Russia’s economy has entered a phase where even official statistics can no longer conceal the scale of its problems, according to Ukraine’s Foreign Intelligence Service (SZRU).
The agency reports that the aggregate profit of Russian enterprises fell by 8.3% in the first eight months of 2025 — a figure that indicates a systemic contraction of business activity.
The credit market also reflects growing instability: the share of troubled corporate borrowers has reached 23%, while around 165,000 companies can no longer service their debts.
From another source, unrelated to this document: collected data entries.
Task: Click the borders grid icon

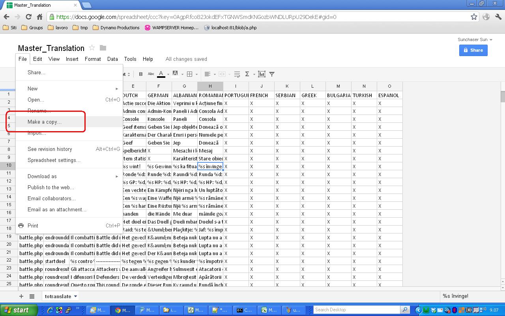Action: (x=189, y=74)
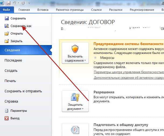The width and height of the screenshot is (164, 136).
Task: Open the Дополнительные сведения об активном содержимом link
Action: (x=129, y=78)
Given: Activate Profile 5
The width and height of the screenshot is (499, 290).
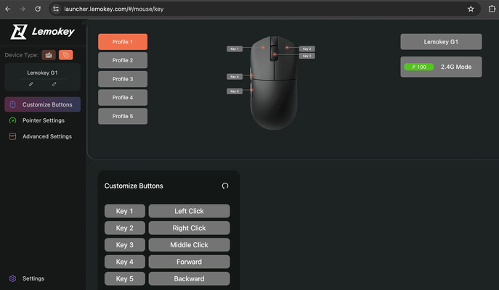Looking at the screenshot, I should (123, 116).
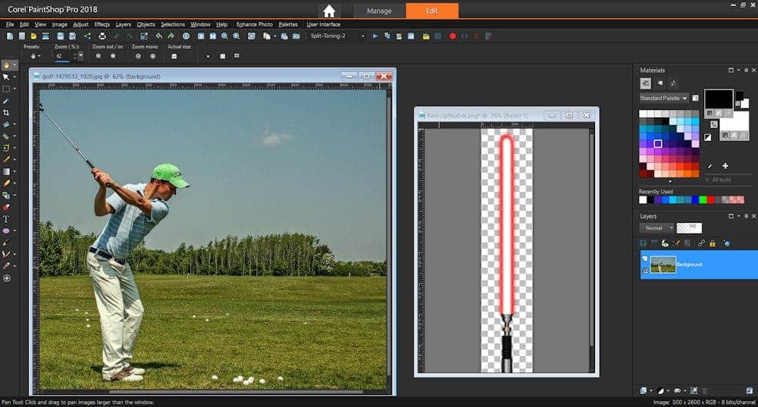This screenshot has height=407, width=758.
Task: Select the Crop tool in left toolbar
Action: tap(6, 112)
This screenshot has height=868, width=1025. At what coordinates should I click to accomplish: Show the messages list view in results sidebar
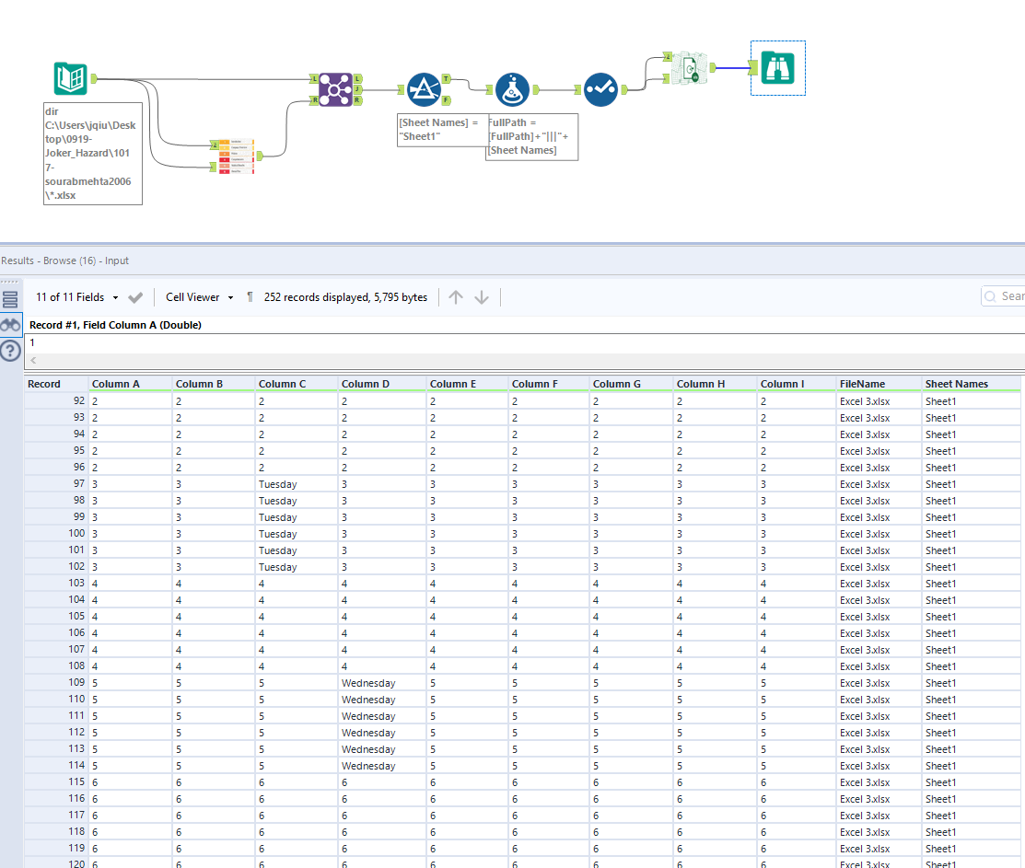pos(11,299)
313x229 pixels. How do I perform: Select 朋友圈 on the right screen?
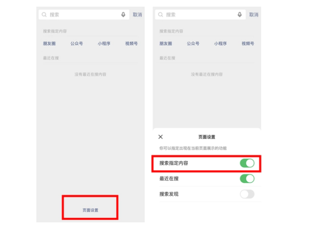[x=166, y=43]
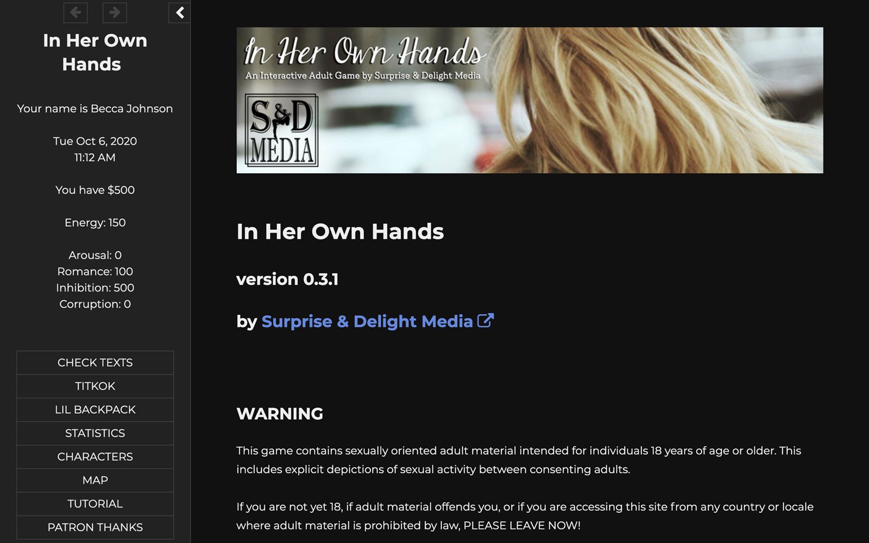The image size is (869, 543).
Task: Click the WARNING heading
Action: point(280,414)
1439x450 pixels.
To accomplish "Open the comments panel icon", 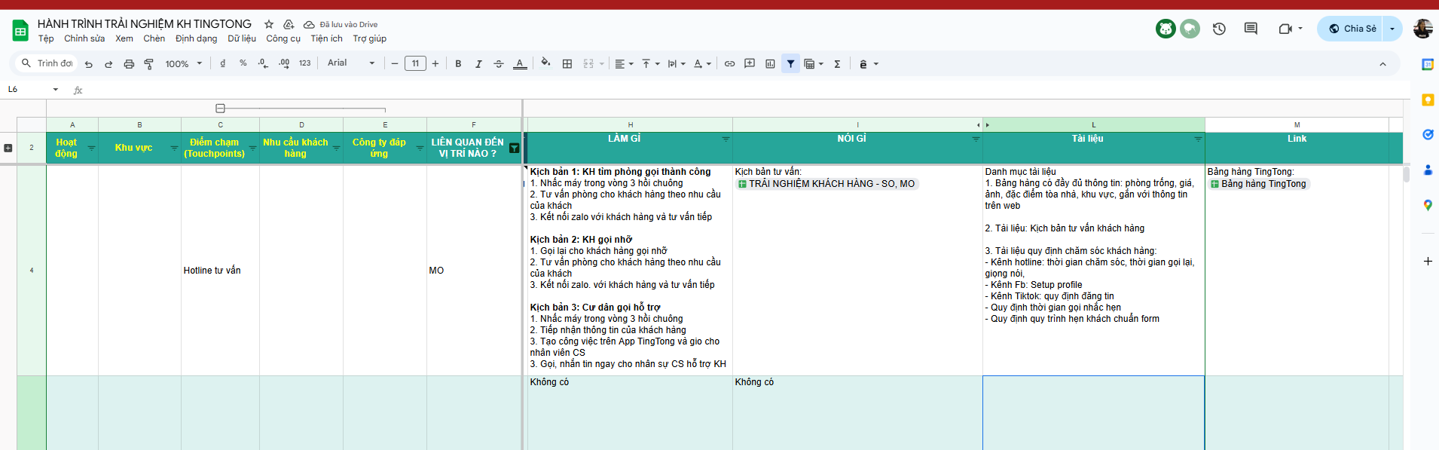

This, the SZRU notes, shows that Russia’s corporate sector has lost financial resilience.
One of the clearest indicators is the collapse of the coal industry, long considered a pillar of Russian exports.
- The share of unprofitable coal enterprises has reached 67%.
- Cumulative losses for January–August totaled 263.2 billion rubles, increasing by 38.2 billion rubles in just one month.
- Profits have halved, while losses have grown 2.6 times.
“A sector that was supposed to generate foreign currency has turned into a black hole for the state budget,” the intelligence report states.
The services sector is also showing severe strain. Russian Post reported a 4.5% drop in core service revenues and a 9.3% decline in financial intermediation income.
Gross profitability fell 2.5 times, while losses from sales jumped 5.7 times to 10.7 billion rubles.
Short-term liabilities now exceed current assets by 25.6 billion rubles, five times more than a year ago — a classic sign of a liquidity crisis, according to the report.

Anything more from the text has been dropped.